▶ _EXERCISE REQUIREMENTS_
Which lines of the records contain the word "width"? Copy each one.

[Stored entries]
= = =
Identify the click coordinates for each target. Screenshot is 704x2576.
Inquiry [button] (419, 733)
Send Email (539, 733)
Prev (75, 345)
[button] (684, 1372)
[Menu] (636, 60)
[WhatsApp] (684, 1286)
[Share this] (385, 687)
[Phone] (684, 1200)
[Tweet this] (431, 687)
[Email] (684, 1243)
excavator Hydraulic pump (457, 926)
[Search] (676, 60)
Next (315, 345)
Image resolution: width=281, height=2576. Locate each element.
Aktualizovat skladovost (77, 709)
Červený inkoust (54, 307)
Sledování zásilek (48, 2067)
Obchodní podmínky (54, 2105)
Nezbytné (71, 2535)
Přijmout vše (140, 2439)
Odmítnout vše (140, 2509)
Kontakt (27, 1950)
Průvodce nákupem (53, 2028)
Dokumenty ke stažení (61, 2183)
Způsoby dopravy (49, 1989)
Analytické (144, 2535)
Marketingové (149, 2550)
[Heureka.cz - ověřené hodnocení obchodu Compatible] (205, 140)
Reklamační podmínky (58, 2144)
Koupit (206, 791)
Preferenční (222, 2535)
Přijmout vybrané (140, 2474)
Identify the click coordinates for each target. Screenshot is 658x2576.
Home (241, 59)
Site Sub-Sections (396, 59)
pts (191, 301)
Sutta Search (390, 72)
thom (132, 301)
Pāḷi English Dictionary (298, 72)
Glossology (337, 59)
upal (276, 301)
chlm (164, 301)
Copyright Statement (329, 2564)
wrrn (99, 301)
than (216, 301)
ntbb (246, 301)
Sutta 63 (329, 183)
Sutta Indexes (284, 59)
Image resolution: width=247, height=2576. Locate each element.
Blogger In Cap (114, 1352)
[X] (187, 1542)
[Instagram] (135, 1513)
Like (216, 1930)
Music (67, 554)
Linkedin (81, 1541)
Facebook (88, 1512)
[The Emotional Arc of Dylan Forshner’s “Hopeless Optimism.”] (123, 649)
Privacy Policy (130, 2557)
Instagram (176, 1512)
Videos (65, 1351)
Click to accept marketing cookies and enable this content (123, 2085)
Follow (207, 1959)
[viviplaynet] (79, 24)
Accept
= = =
▶ _RESPONSE FOR THIS EXERCISE_
Image resolution: width=281, height=2576. Locate each element.
Image resolution: width=247, height=2576. Locate each element.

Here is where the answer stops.